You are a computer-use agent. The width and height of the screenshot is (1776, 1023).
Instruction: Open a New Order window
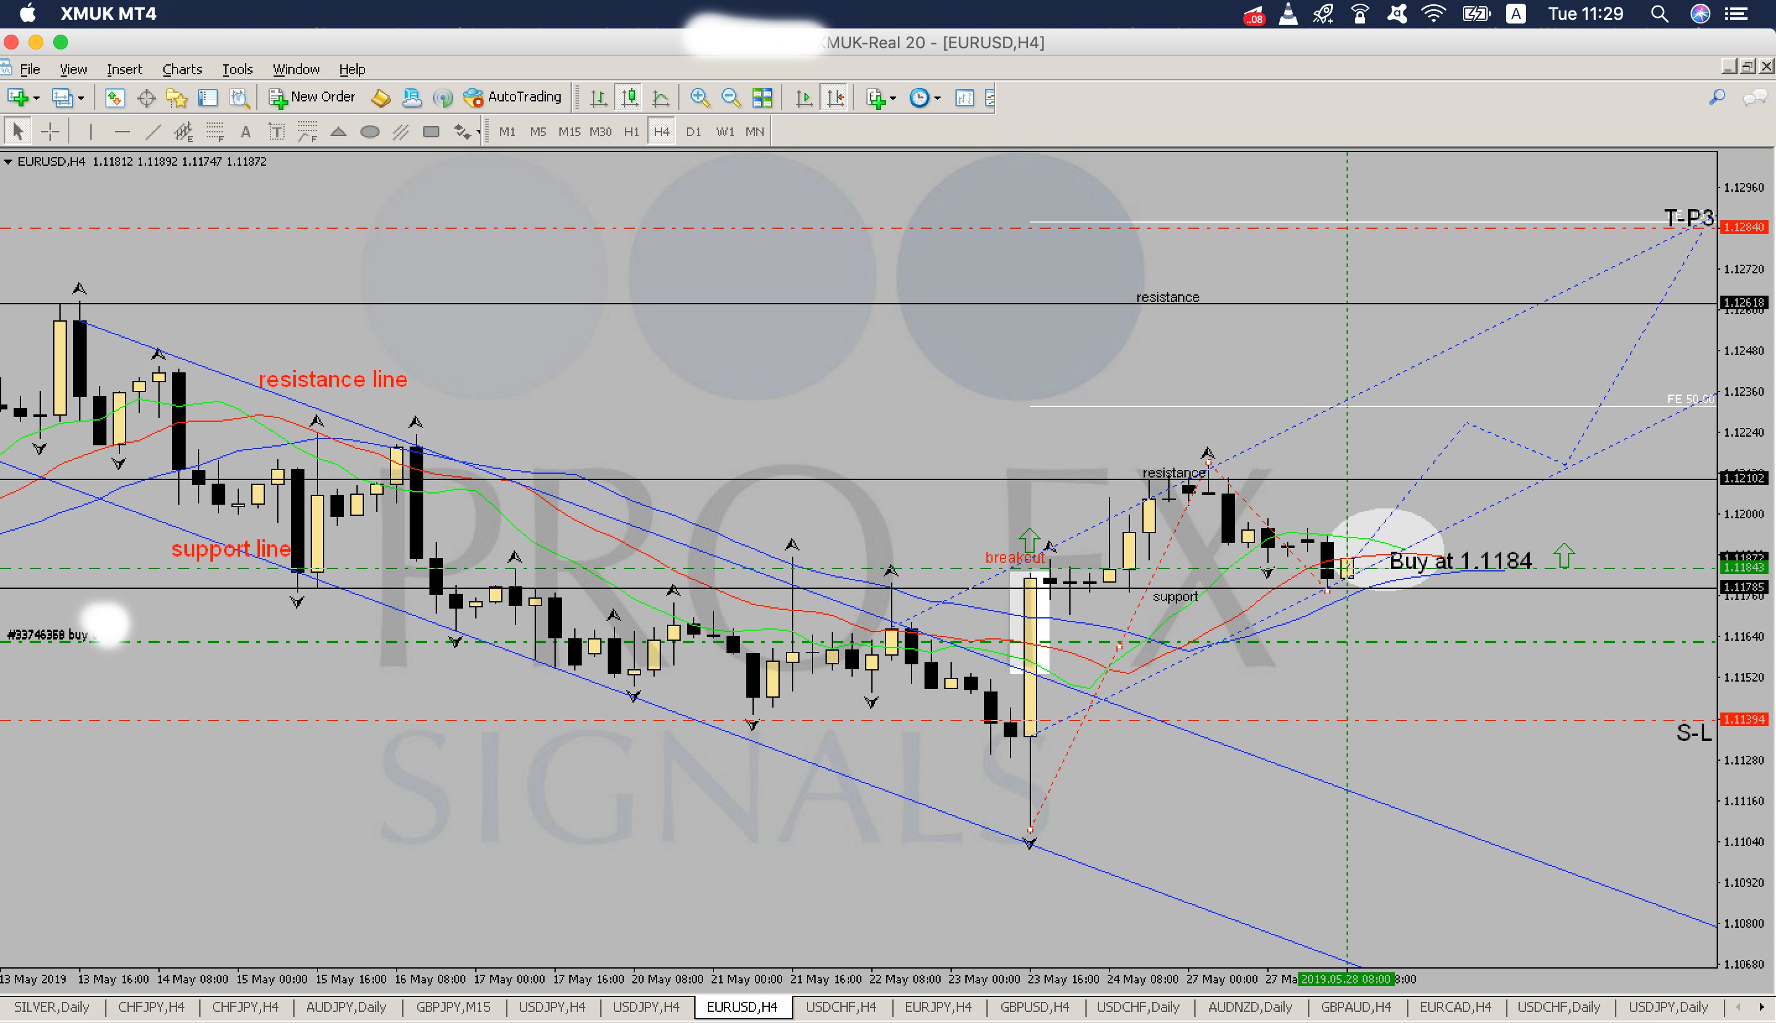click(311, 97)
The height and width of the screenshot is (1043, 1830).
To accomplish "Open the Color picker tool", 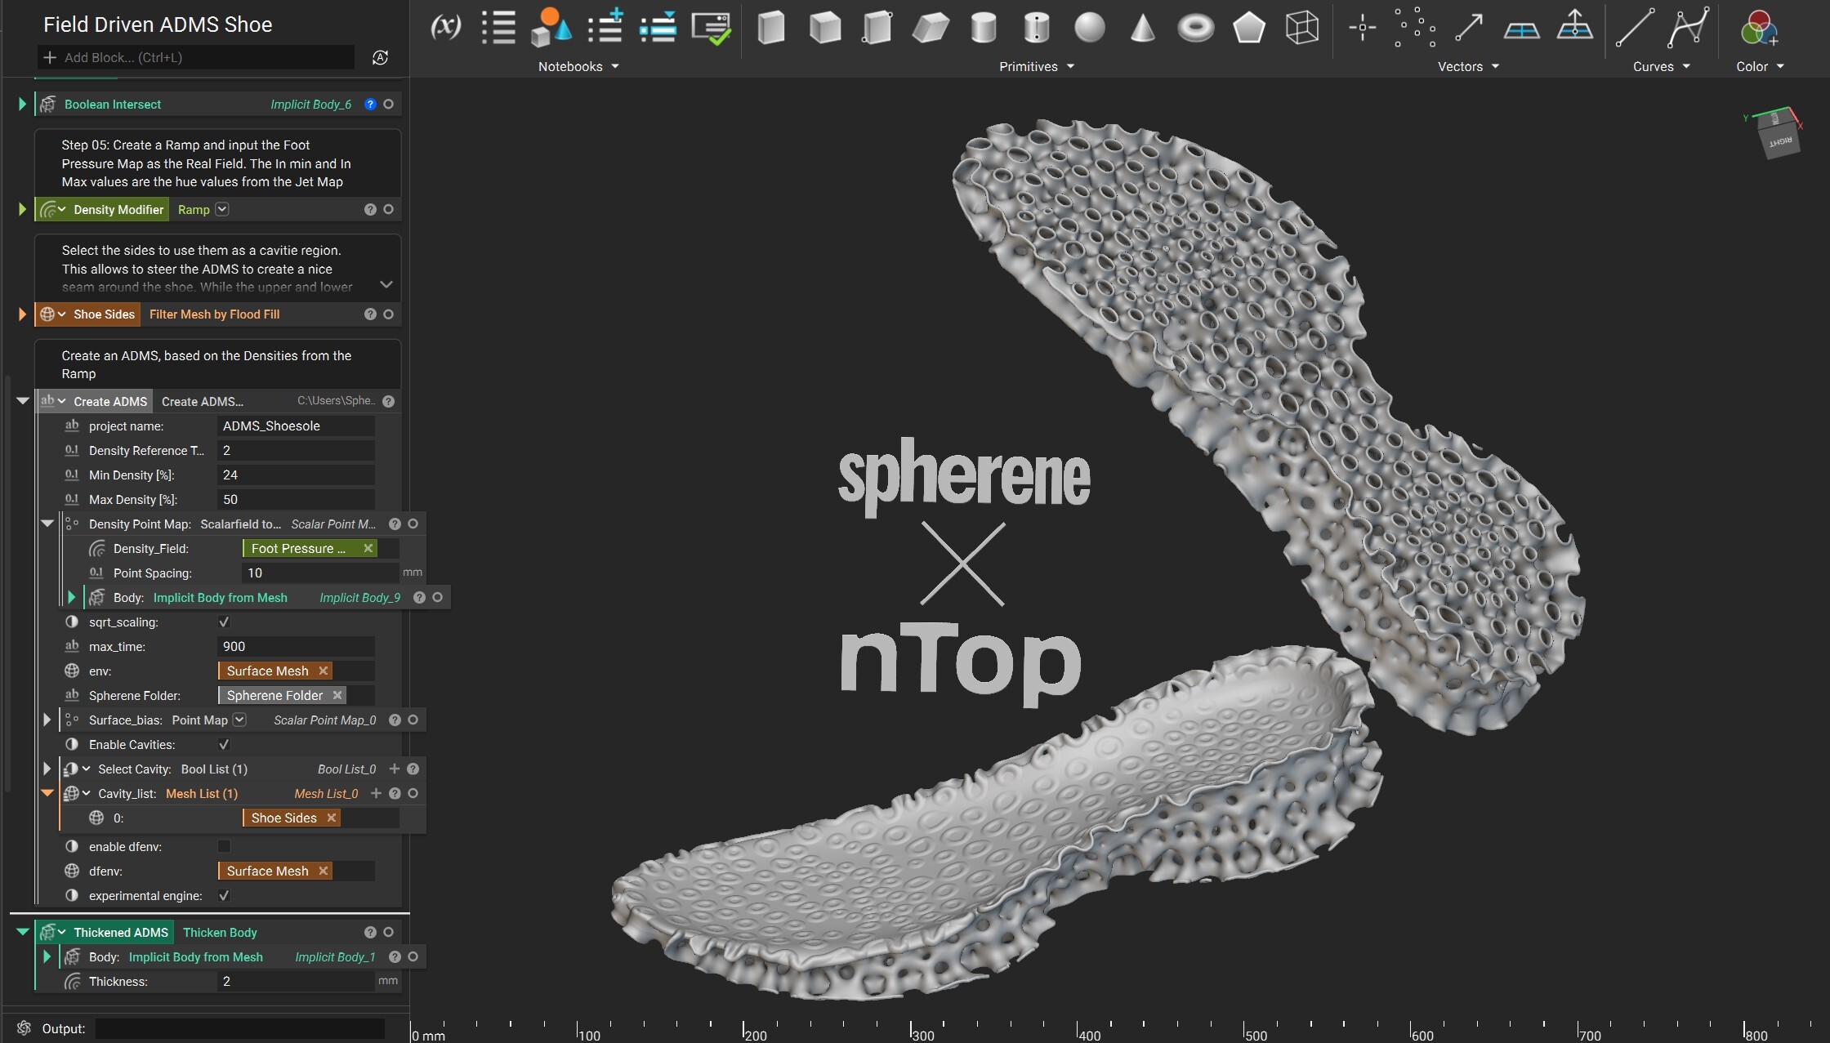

▶ TASK DETAILS
Return all of the entries exactly as written, but drop any pictures they hold.

▶ ANSWER FOR THIS EXERCISE
You are a computer-use agent. The width and height of the screenshot is (1776, 1023).
Instruction: Open a New Order window
click(311, 97)
The height and width of the screenshot is (1043, 1830).
To accomplish "Open the Color picker tool", 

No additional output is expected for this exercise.